BYOC for ARM Ethos-N Fails

Thanks a lot. After these tips, I could run with ethosn and llvm. Rather, after I saw the graph.json from the module.tar, I found there is no computing operator using ethos-n. I think that is because of the model I used, I should change a model to test for my ethos-n. Is that right?

Here is my code which can run successfully.

Here is the model I used now: https://github.com/onnx/models/raw/b9a54e89508f101a1611cd64f4ef56b9cb62c7cf/vision/classification/resnet/model/resnet50-v2-7.onnx

Hi, yes it looks like the model you’re using is in NCHW format which is not supported. You could try to convert the model to NHWC by adding desired_layout="NHWC" to the compile function. This should insert layout_transform operations where necessary so that the graph can be offloaded to the NPU.

I have used several different codes for testing. Rather, I found I have never used ethos-n for running. My code is as follows:

from tvm.driver import tvmc
model = tvmc.load('my_model.onnx')
print(model.summary())
package = tvmc.compile(model,target="ethos-n -variant=n78, llvm",dump_code="relay",package_path = "module.tar",desired_layout="NHWC")
result = tvmc.run(package, device="cpu")
print(result.outputs)

The output relay graph is as follow(part):(I found there is no use for ethos-n)

  1. My Ethos-n is at /dev/ethosn0. I found tvmc.run did not run it anymore.

    (I found even I deleted /dev/ethosn0, the runtime executes withour error message)

  2. Everytime I tested for the model, I got the different result.

Apologies for missing this before, it looks like the graph you’re providing is in float32 format. Only int8 and uint8 formats can be offloaded to the NPU, so this explains why no operations are being offloaded

Thanks a lot. I will test for other model now.

I have tested my mobilenet model for cpu and cpu+npu using tvmc, but the result is still failed.

(Not the same between cpu and cpu+npu)

My code is here: https://github.com/guanjen375/EthosN-tvmc

By running run_llvm.sh, you can run the mobilenet model with cpu. (target = “llvm”)

By running run_ethosn.sh, you can run the mobilenet model with cpu and npu. (target = "ethos-n -variant=n78, “llvm”)

The result is also shown when running. You can see two result is different.

How should I do to make it consistent ?

Thanks @guanjen375, I believe I was able to reproduce the mismatch: 232 vs 231, 1 vs 2? This can simply be attributed to differences in rounding behaviour of both the LLVM backend and the NPU integration

What you mean is as follows:

cpu result : [[0 0 231 … 0 0 0]] (source run_llvm.sh)

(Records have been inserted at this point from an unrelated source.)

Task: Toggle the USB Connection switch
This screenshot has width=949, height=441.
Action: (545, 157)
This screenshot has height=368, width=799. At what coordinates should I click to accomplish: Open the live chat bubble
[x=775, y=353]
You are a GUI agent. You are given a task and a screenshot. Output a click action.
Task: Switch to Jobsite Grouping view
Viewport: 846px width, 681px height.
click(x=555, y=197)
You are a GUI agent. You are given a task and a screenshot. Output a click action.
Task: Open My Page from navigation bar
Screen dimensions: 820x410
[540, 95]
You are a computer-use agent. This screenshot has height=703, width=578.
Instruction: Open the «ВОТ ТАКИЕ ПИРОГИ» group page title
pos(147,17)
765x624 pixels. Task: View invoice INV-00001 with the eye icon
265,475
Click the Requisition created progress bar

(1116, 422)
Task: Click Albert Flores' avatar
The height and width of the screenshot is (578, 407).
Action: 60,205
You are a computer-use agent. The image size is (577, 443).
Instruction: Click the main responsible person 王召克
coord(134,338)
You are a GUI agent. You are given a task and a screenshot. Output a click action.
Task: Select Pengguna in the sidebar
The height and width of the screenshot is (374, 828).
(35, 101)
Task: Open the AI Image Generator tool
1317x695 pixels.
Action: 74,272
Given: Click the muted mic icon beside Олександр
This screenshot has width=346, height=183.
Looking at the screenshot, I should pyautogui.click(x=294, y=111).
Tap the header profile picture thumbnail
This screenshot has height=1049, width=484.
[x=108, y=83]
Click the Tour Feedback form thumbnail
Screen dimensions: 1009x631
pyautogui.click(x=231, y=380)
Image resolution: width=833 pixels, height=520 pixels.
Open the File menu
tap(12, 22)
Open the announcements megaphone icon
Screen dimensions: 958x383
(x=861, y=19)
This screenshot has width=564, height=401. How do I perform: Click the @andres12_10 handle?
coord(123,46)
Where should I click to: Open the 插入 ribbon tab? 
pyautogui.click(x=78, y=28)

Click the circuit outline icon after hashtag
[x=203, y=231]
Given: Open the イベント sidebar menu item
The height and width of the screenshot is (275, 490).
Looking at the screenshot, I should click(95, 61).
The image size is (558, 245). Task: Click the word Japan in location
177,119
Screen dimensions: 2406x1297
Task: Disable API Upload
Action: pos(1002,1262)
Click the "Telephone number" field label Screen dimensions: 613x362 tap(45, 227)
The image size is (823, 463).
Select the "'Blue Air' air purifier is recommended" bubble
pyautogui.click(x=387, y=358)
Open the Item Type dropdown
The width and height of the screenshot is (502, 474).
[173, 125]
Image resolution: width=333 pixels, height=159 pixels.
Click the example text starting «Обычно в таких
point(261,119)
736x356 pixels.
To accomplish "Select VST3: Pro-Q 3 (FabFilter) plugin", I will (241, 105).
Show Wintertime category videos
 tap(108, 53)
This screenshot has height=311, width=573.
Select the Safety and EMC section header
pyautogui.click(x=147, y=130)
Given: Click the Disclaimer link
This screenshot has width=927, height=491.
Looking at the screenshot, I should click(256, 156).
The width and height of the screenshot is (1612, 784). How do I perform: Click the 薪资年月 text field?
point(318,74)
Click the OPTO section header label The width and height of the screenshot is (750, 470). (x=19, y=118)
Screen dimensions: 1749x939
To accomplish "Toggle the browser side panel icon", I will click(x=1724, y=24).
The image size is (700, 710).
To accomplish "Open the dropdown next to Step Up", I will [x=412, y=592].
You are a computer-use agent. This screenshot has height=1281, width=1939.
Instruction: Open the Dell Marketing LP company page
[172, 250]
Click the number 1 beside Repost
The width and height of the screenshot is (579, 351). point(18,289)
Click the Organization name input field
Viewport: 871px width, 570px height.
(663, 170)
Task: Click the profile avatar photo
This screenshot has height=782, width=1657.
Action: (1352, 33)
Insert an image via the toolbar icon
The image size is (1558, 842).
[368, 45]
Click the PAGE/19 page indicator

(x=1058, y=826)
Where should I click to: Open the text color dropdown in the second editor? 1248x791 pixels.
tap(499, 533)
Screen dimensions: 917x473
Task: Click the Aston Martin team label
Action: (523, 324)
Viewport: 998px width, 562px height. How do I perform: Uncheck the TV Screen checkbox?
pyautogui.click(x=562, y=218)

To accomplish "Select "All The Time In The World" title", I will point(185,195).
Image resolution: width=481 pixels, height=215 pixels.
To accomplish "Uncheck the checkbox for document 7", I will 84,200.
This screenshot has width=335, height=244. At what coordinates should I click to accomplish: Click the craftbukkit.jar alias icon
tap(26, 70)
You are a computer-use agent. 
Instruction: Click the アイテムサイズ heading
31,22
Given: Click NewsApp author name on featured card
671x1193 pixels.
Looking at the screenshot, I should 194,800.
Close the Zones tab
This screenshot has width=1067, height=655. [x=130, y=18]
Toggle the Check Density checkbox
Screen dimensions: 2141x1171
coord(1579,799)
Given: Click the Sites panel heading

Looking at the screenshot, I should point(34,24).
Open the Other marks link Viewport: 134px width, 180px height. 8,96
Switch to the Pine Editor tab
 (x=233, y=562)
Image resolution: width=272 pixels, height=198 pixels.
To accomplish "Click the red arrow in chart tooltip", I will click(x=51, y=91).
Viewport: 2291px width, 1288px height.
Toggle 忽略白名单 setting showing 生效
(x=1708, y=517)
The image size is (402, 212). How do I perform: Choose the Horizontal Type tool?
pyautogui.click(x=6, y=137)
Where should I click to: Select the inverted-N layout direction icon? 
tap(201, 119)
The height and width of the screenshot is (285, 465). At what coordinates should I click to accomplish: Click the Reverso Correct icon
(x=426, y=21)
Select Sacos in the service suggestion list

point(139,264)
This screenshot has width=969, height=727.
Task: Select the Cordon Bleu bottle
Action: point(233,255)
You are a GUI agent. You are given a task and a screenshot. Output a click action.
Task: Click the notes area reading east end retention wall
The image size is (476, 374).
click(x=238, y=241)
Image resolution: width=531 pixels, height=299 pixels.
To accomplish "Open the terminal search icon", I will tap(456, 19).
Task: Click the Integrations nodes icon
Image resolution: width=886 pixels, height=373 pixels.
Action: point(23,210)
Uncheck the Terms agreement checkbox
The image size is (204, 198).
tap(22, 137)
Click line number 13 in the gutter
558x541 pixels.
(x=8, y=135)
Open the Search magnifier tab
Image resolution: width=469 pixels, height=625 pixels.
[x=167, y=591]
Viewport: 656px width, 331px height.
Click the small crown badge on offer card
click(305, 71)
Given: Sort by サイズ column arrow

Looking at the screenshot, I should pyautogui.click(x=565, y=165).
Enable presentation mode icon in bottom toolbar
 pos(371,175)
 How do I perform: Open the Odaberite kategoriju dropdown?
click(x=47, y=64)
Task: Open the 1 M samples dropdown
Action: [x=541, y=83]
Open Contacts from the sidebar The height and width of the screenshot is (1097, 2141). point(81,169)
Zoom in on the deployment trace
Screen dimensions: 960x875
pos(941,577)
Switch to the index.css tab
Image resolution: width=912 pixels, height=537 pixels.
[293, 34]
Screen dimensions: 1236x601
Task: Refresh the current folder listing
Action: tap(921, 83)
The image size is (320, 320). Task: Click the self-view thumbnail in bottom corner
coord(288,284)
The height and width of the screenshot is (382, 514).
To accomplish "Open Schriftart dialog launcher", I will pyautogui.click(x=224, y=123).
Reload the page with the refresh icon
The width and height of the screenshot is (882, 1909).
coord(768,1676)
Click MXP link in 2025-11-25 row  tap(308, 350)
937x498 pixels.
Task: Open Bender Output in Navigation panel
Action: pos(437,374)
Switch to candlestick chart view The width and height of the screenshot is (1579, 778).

cpu+npu result : [[0 0 232 … 0 0 0]] (source run_ethosn.sh)

Is that right?

Here is my result:

cpu result : [[0 0 231 … 0 0 0]

npu result : [[0 0 0 … 0 0 0]]

If what is correct above, can you provide the tvm edition you use and npu library edition?

Yes that’s correct, your first example is what I got when running the provided scripts. I’m using the latest main f2a740331f21106787a29566185d8924e5dcb25a and the NPU driver stack version 22.08.

It seems as though something could be incorrect with your setup. Just to confirm, does this occur with other networks/operators as well or just the network you’re trying here (mobilenet v2)? It might be worth trying out just the average pool you tested previously to make sure that gives the expected result.

Thanks a lot. I will check for my setup.

After I follow the tips from here: https://github.com/apache/tvm/issues/13191

I can run using my python file:

I also want to run the model using tvmc with cpu and npu.

Do you know how to modify my code to achieve?

The Original Code

python3 -m tvm.driver.tvmc compile --target=“ethos-n -variant=n78, llvm”

That’s good news, I believe the issue could be due to the TVMC target string not being specific enough for the variant you’re compiling for. If you’re compiling for the 4TOPS_4PLE_RATIO variant, you can change the target string to be ethos-n -variant=n78 -tops=4 -ple_ratio=4, llvm, hopefully that helps :slight_smile:

Thanks a lot. After using the instruction target = “ethos-n -variant=n78 -tops=4 -ple_ratio=4, llvm”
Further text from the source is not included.